I have this problem or rather an itch that I could really use help with. I use autoscale and several instances on Amazon. Problem is I have all these logs PHP, Apache, system but also my web app generating traffic logs etc etc. I want to consolidate all these logs. I know syslogd etc exist, but I was wondering whats the most effective , low administrative solution devops are using currently since my experience on Amazon AWS isn't that extensive. Plus I need the solution to be low resource usage if possible. Hitting database to save all that data every second is not a good solution for me.

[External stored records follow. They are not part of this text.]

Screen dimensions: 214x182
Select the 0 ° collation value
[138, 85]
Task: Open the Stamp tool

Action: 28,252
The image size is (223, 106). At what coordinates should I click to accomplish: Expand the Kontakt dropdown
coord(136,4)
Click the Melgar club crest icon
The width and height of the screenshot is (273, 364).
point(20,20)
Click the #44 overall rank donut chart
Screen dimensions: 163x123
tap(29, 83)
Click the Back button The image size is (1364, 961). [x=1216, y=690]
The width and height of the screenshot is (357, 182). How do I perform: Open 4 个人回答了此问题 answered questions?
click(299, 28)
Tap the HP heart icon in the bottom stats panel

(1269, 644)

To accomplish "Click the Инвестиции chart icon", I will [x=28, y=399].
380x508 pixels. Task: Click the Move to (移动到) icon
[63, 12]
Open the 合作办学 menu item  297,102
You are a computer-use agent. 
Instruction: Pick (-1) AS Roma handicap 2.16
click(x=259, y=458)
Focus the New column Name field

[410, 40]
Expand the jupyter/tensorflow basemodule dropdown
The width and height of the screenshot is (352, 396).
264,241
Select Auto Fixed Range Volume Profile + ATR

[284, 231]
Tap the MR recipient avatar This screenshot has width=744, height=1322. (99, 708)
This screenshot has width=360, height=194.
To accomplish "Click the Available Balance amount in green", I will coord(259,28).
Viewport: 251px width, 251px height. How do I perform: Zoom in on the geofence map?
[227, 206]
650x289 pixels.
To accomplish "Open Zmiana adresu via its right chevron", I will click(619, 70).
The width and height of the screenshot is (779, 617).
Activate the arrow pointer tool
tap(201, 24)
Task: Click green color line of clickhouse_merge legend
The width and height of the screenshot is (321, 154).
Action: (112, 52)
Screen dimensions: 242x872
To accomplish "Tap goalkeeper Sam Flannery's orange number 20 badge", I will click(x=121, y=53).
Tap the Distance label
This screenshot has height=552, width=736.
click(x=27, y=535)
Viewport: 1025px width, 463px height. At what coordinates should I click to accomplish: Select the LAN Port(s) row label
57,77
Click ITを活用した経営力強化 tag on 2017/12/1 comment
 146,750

Please note I am NOT talking about system monitoring which is served by CloudWatch etc. more for the applications and servers running as well as writing custom application logs. Also all systems are assumed to be Redhat Linux.
Any help or direction is appreciated.
The simplest, easy solution is probably syslogging to a central logserver, e.g. with syslogd. It's simple, free, and widely used in production environments.
You could then use Graylog2 as a free log analyzer. It's a bit like Splunk, but much more affordable.
Also interesting for your toolbox is logstash, a tool for managing events and logs. You can use it to collect logs, parse them, and store them for later use (like, for searching). You can use the built-in web interface or search the logs via Graylog2, if you prefer its interface. Logstash helps you take logs and other event data from your systems, normalize them and move it into a central place.